TASK TO COMPLETE
Starting at the line containing "1024x652 pixels. Task: Select" and ending at the end of the records, rewrite those lines with "radio button" swapped for "option" and nothing else changed. Leave the pictures out of the answer.
==*==
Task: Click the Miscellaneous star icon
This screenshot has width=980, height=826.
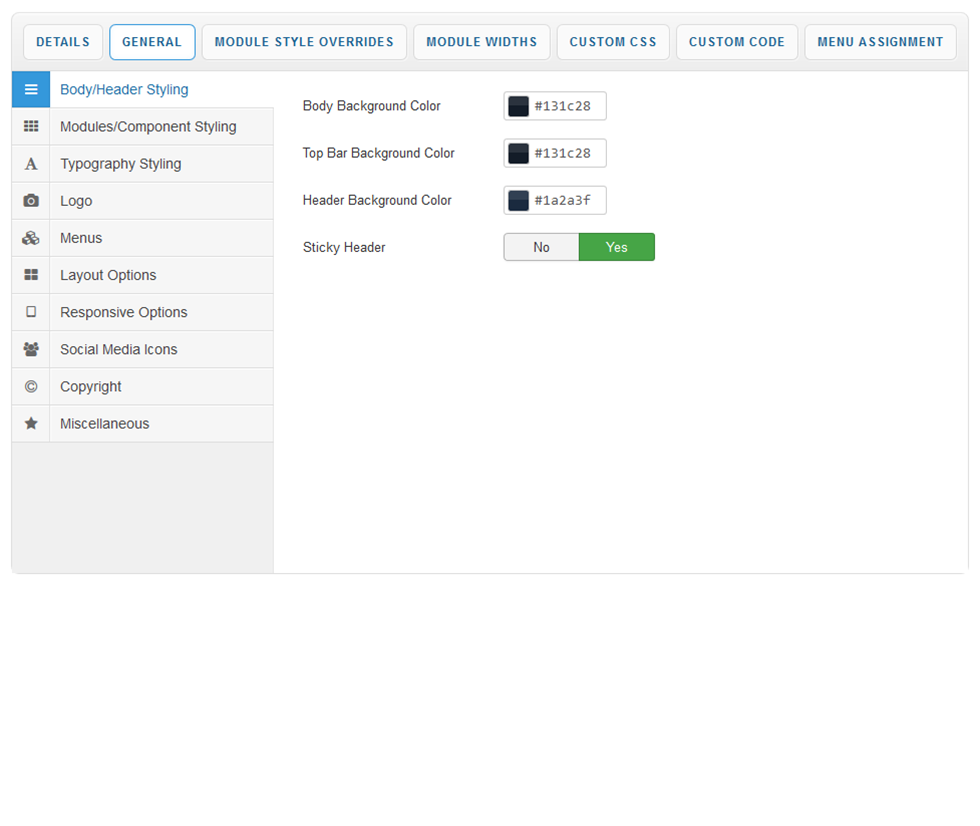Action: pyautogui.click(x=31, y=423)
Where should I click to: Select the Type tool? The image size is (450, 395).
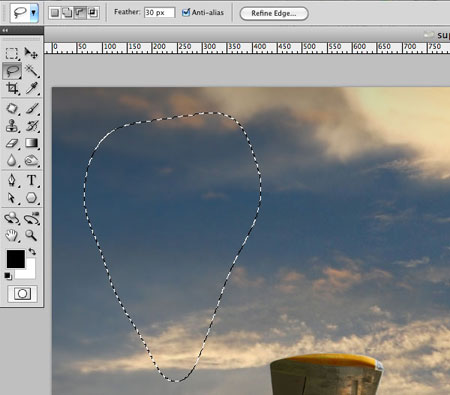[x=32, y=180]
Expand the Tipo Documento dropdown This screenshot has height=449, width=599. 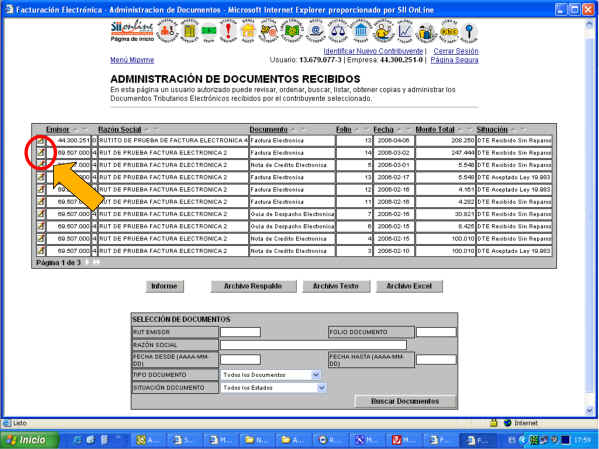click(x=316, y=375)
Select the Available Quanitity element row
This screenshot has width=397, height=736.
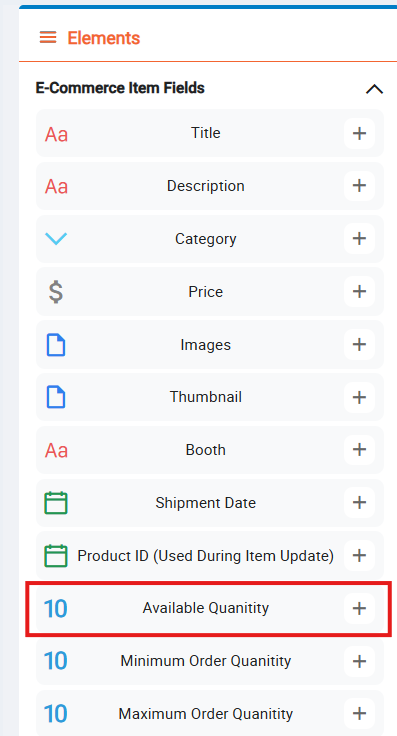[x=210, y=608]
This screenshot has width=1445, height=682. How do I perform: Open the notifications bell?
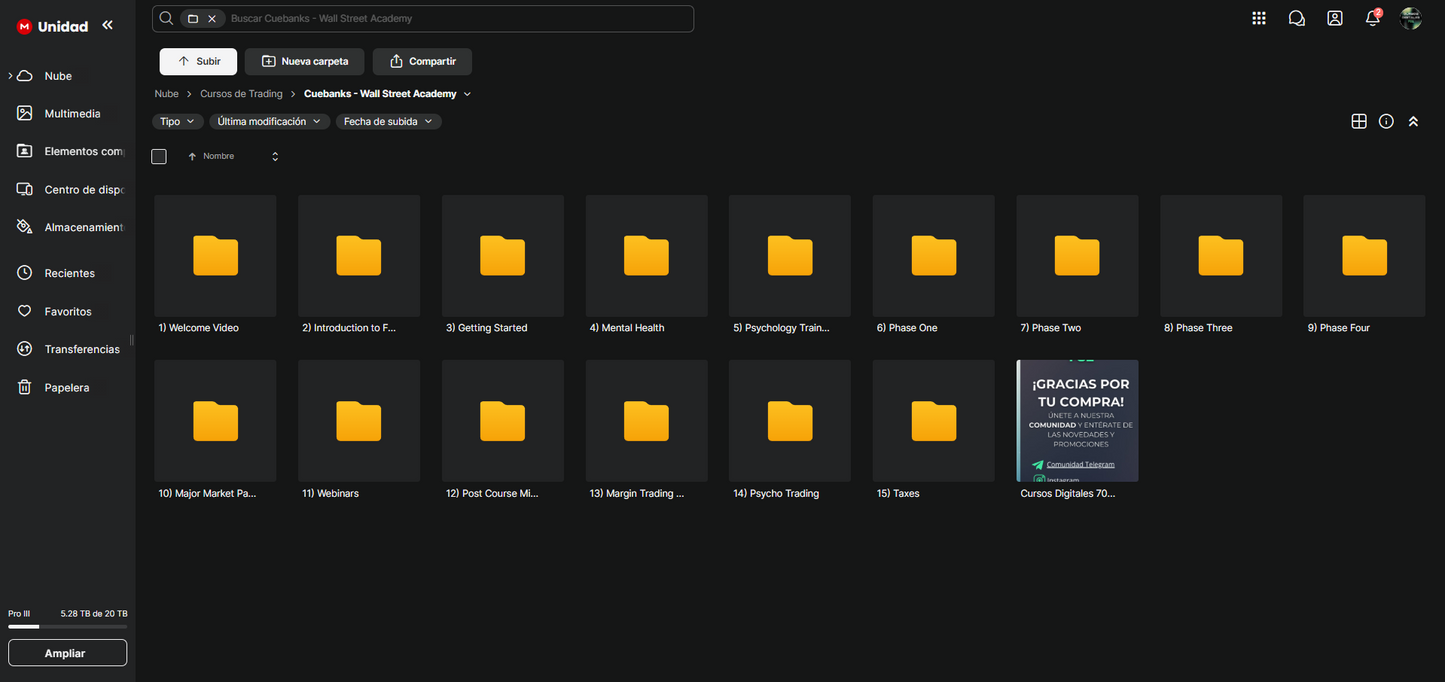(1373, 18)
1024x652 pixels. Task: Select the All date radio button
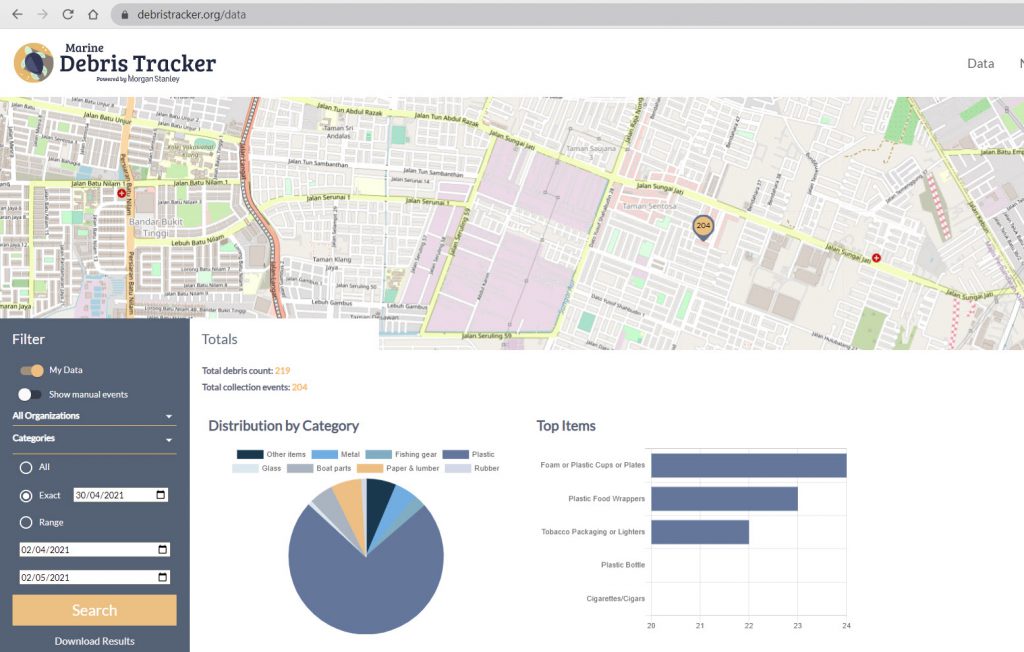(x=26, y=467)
==*==
EXERCISE SOLUTION
1024x652 pixels. Task: Select the All date option
(x=26, y=467)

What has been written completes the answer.